The best “eating size” hog weighs between from 50 to 100 pounds on the hoof. Bigger sows are OK, but boars tend to be musky after maturing. Smaller piglets, split and cooked whole, are excellent.
While domestic, store-bought pork can be eaten safely at lower temperatures, wild hog meat should be cooked to an internal temperature of 150-160 degrees to be on the safe side. Pork to be cooked for pulling should reach 195 degrees over a long, slow cooking process.
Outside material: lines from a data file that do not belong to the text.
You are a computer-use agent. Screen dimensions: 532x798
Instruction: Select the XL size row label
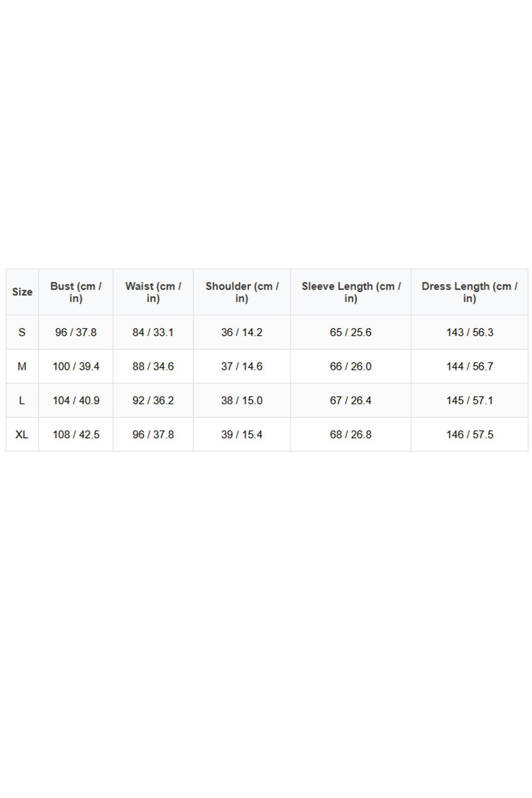click(x=22, y=434)
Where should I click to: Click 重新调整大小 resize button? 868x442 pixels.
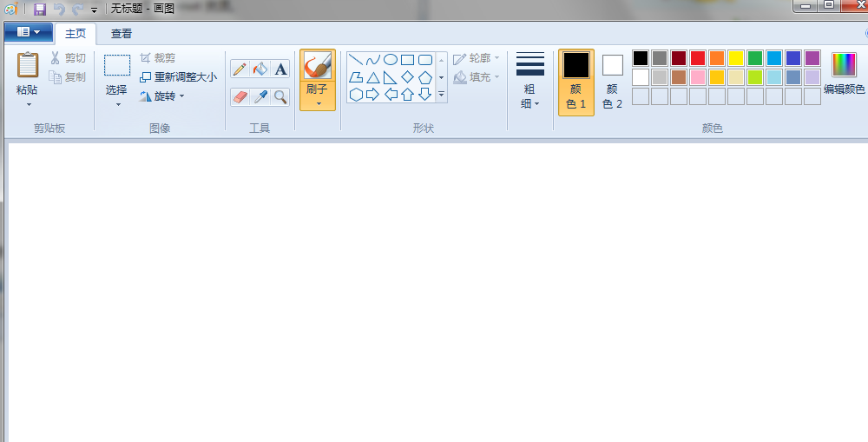click(x=179, y=77)
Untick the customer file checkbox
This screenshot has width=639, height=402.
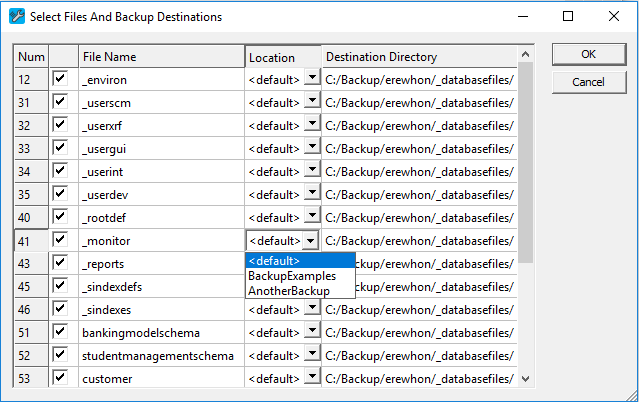pos(61,378)
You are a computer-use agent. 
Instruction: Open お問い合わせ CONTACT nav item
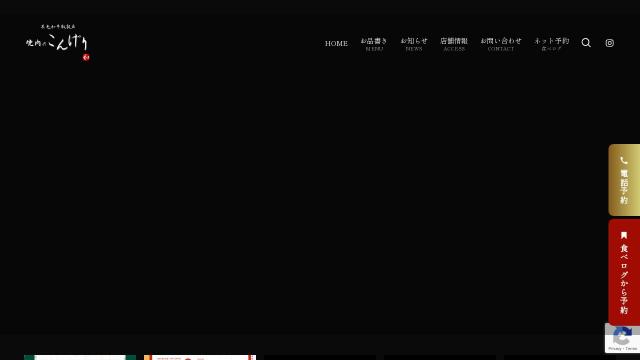[501, 44]
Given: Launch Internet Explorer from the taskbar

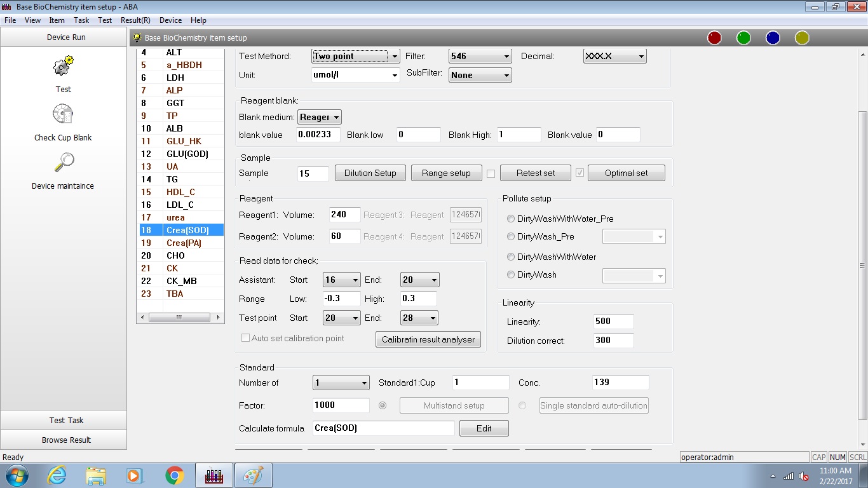Looking at the screenshot, I should [57, 475].
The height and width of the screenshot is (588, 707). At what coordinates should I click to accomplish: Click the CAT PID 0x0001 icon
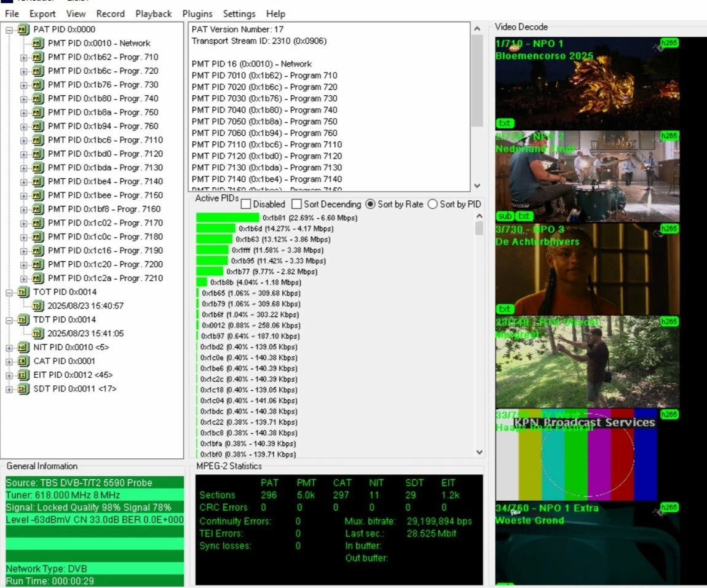(23, 361)
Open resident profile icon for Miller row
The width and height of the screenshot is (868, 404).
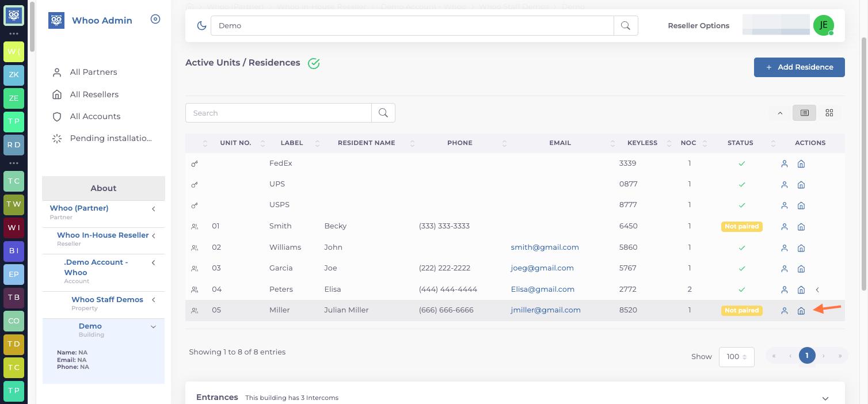click(x=784, y=311)
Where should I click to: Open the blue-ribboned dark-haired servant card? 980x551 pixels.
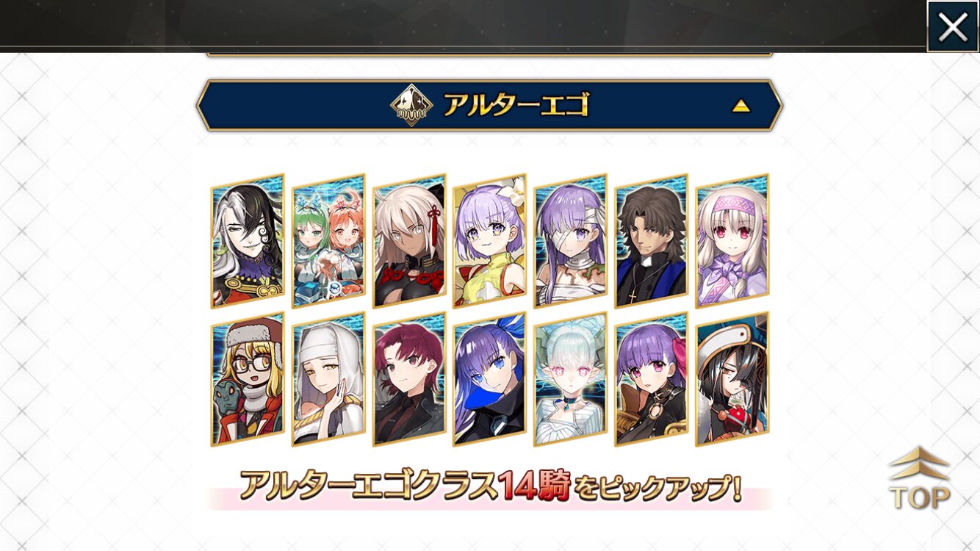point(490,380)
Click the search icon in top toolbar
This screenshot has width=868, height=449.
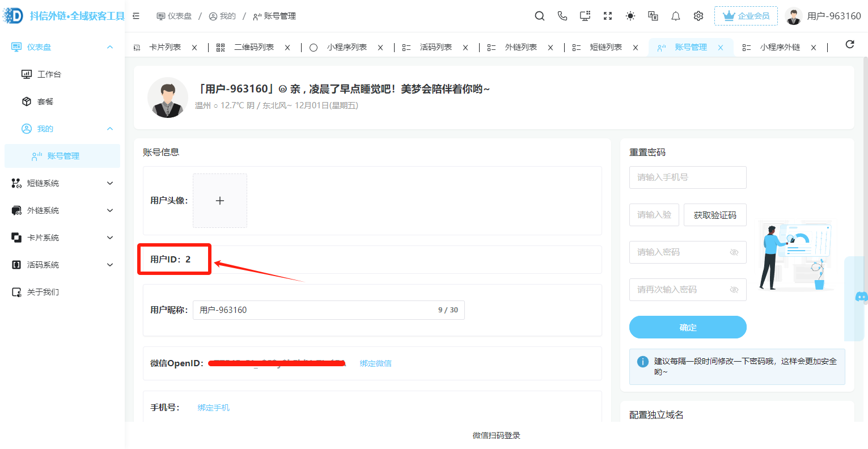540,16
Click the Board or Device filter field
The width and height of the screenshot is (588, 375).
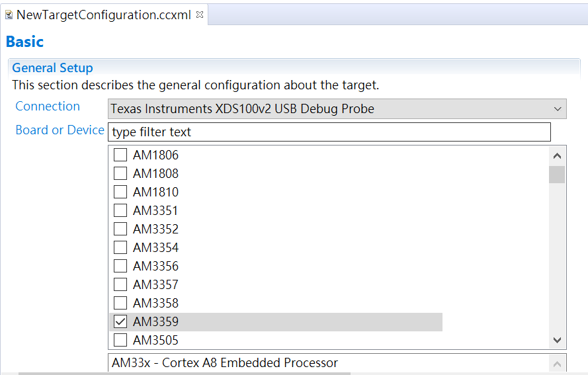point(329,132)
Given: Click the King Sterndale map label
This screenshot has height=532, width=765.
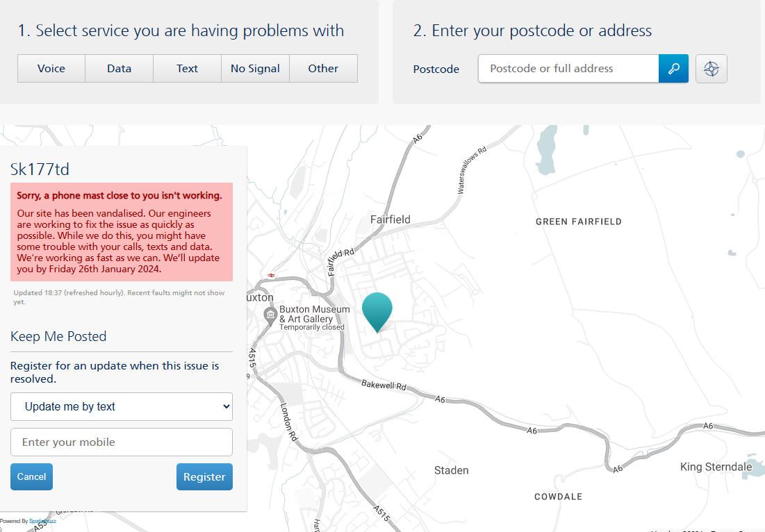Looking at the screenshot, I should click(x=716, y=467).
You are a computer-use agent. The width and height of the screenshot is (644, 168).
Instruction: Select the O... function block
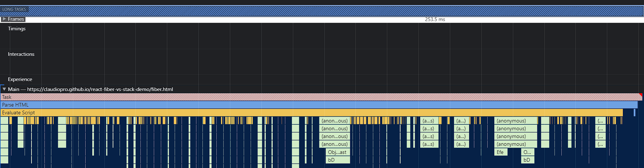tap(527, 152)
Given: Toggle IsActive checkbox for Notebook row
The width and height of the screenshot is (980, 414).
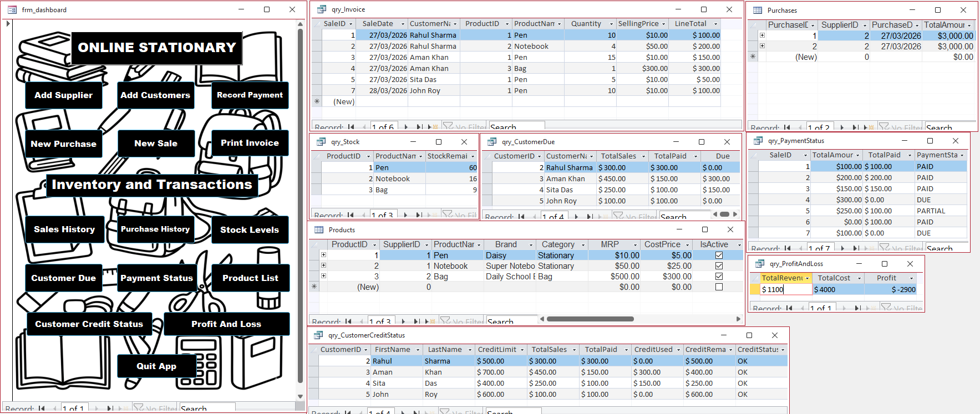Looking at the screenshot, I should (x=719, y=266).
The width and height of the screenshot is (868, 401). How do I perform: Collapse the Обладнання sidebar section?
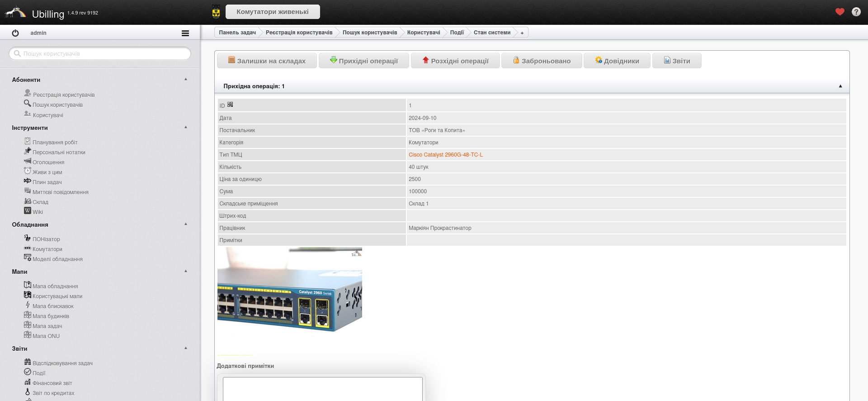(186, 224)
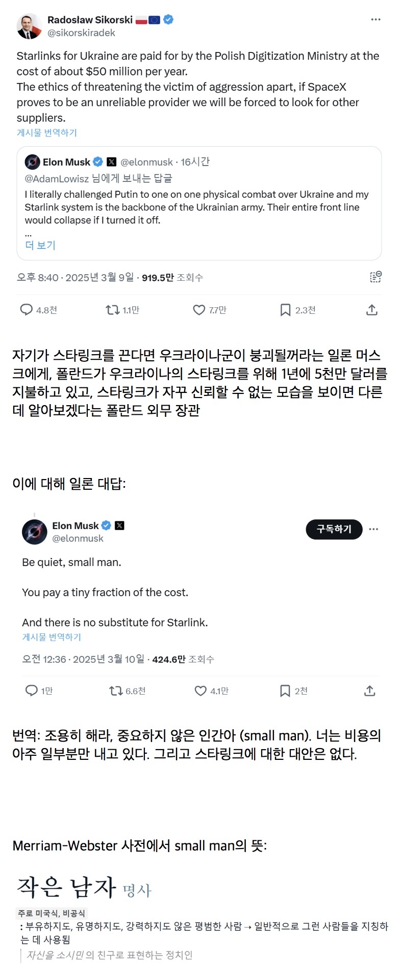Open @AdamLowisz mention in quoted tweet

click(x=57, y=178)
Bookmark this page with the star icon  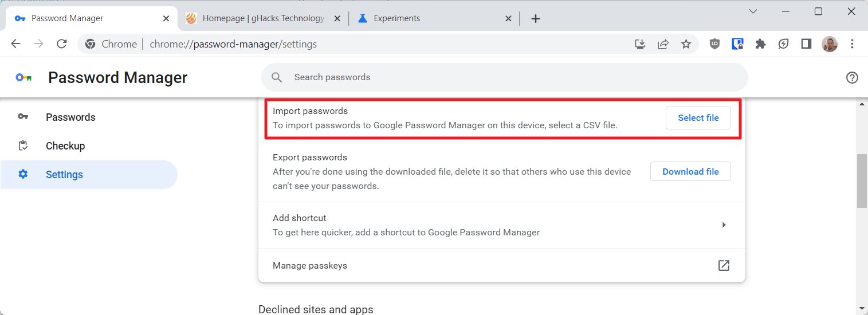[x=686, y=44]
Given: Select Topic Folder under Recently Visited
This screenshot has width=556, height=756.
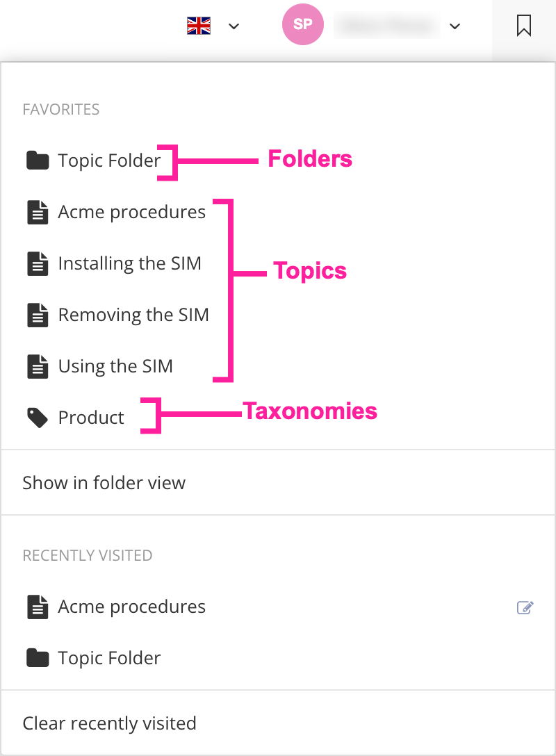Looking at the screenshot, I should click(x=108, y=657).
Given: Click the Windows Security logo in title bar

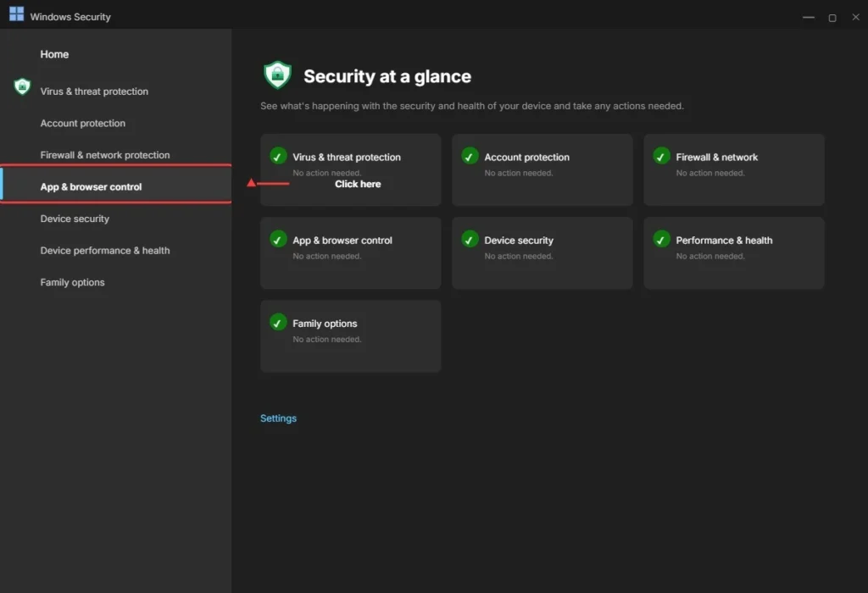Looking at the screenshot, I should (x=16, y=14).
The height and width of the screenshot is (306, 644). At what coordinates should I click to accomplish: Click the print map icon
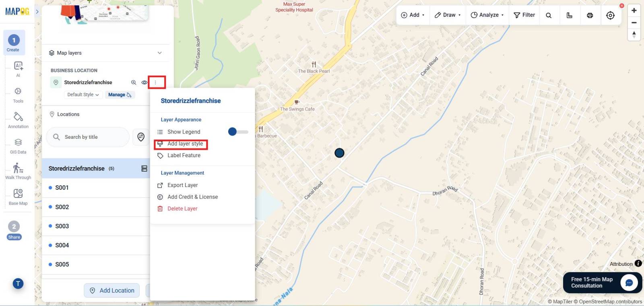pos(590,15)
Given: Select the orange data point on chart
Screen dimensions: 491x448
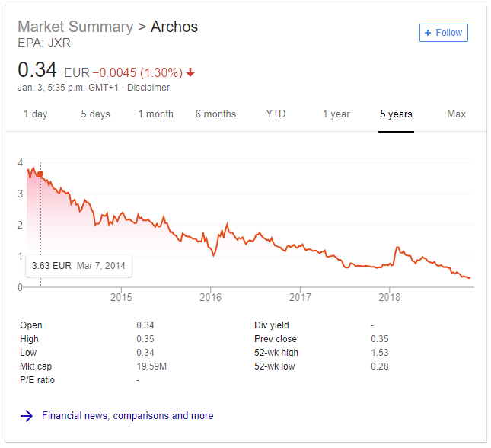Looking at the screenshot, I should (40, 174).
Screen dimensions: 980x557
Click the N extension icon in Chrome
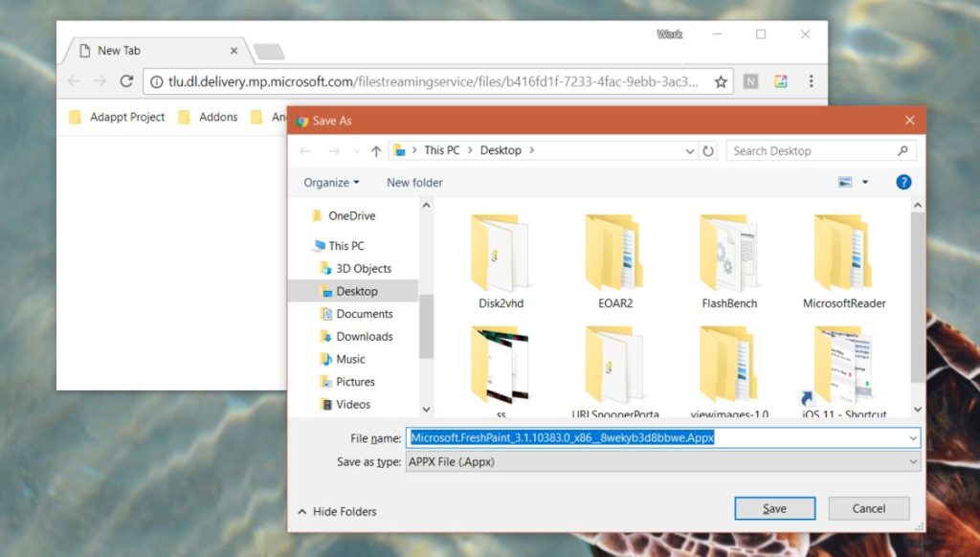click(750, 81)
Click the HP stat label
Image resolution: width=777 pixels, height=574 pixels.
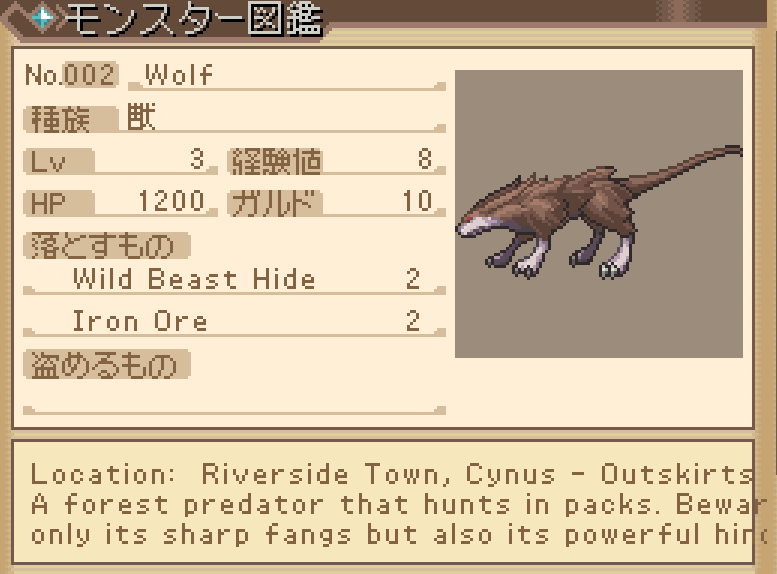(x=58, y=203)
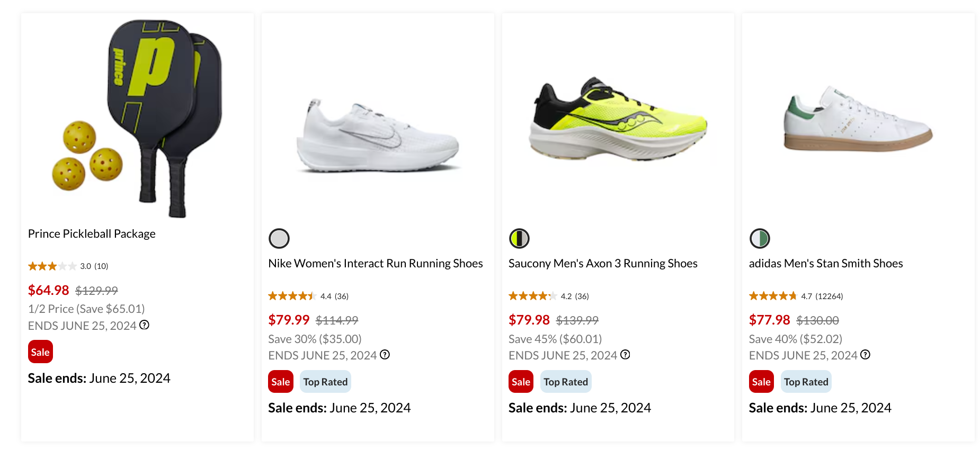Click the Sale badge under Prince Pickleball Package
Viewport: 980px width, 450px height.
(x=40, y=352)
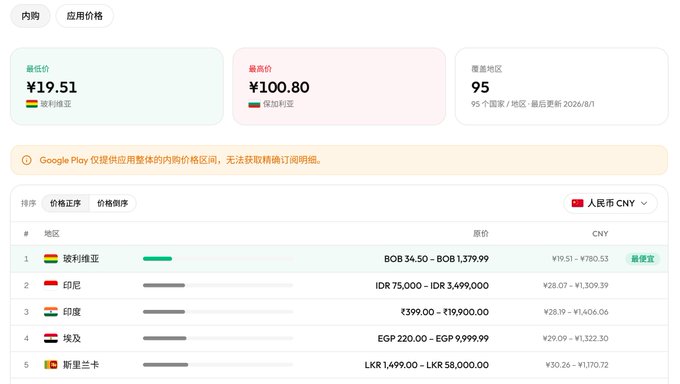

At 195 degree, the collagen in meat breaks down, creating the tenderness needed for it to be pulled.
A popular use of wild hog is processed sausage, either ground or smoked, and many processors will accept a pig. Many hunters will mix wild hog and deer together in their smoked sausage with excellent results.
2 pounds boneless shoulder or butt
½ pound bacon
1 cup chopped onions
2 cloves of garlic
1 cup ketchup
½ cup red wine vinegar
¼ cup Worcestershire sauce
¼ cup brown sugar
Rice, salt and pepper
Cut pork into 1-inch cubes. Cook bacon until crips in a heavy pan or Dutch oven, cook bacon until crisp.
Remove bacon, crumble and set aside.
In a bowl, mix other ingredients, except pork and rice.
Brown pork in bacon drippings. Add bowl of ingredients to pork. Stir well. Cover and simmer for about 1 hour, or until meat is tender. Stir occasionally.
Prepare rice, and serve meat over rice.